Повторите без изменений отрывок текста «Батюшка» от слов «Вот и нашли» до слов «купались на речке...».

(ИСХОДНЫЙ ТЕКСТ)
# # #

Батюшка

Наталья Буняева

У меня в руках коричневая клеенчатая тетрадь. Ее принесли двое совсем молодых ребят, юноша и девушка. Оказалось, они супруги. Недавно разбирали вещи покойного деда. Умер недавно, молодоженам осталась квартира: ее он завещал внуку, обожавшему дедушку с самого детства. Был дед, Юрий Иванович, стариком зажиточным: когда-то ему досталась хата в одном из смоленских сел. В Ставропольский край переехали после победы. Жили в пригородном селе, где внуков и правнуков «сдавали» родители на все лето. Потом дед, как ветеран, получил квартиру в Ставрополе. И умер... 

Вот и нашли потомки в старом чемодане и костюмы, и эту тетрадь. Костюмы отнесли в химчистку и передали куда-то в церковь. Книги оставили себе: там на полях рукой деда были сделаны пометки. А тетрадь... Ну можно назвать ее дневником. Там он аккуратно с конца тридцатых годов коротко записывал все, что считал нужным: восход солнца, закат, тепло-холодно, купались на речке...

22 июня 41-го. Мальчик пишет о выпускниках: «Всю ночь пели, танцевали под окнами, спать не давали... Тили-тили тесто. Утром — дождь, но тепло. В обед всех мужиков согнали в военкомат, а уже потом мы узнали, что началась война».

У тех, кто успел уйти на фронт, были некоторые надежды на выживание. Но первые, 24 июня, бомбежки сорвали и призыв, и вообще все: Смоленск разрушили, села горели. Те села, что были как бы укрыты лесом, устояли: с воздуха не видно.

Мальчик писал простым и понятным языком: как укрывались от бомб, как прятали беженцев и попавших в окружение красноармейцев. И про то, что некоторые смоляне перешли на службу к немцам: не простили большевиков...

# # #

(БЛОК ДАННЫХ)
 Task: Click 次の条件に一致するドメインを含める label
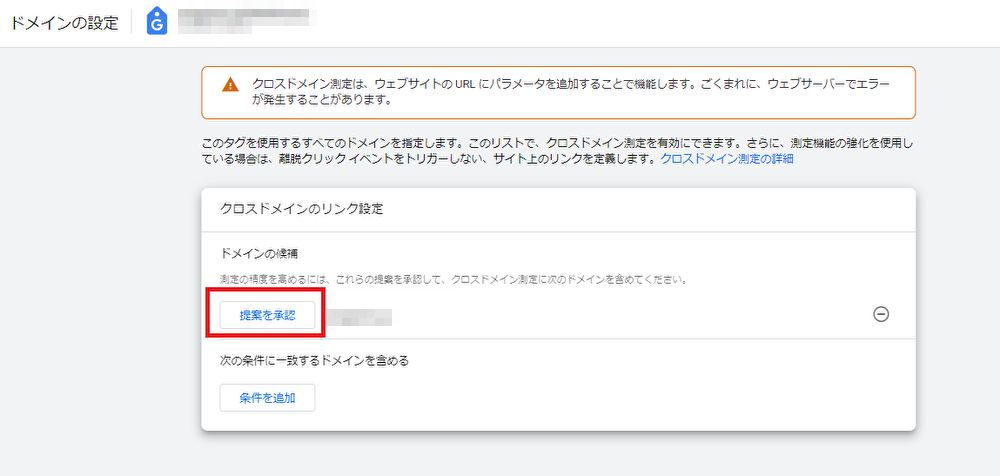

# # #

(ОЖИДАЕМЫЙ ОТВЕТ)
Вот и нашли потомки в старом чемодане и костюмы, и эту тетрадь. Костюмы отнесли в химчистку и передали куда-то в церковь. Книги оставили себе: там на полях рукой деда были сделаны пометки. А тетрадь... Ну можно назвать ее дневником. Там он аккуратно с конца тридцатых годов коротко записывал все, что считал нужным: восход солнца, закат, тепло-холодно, купались на речке...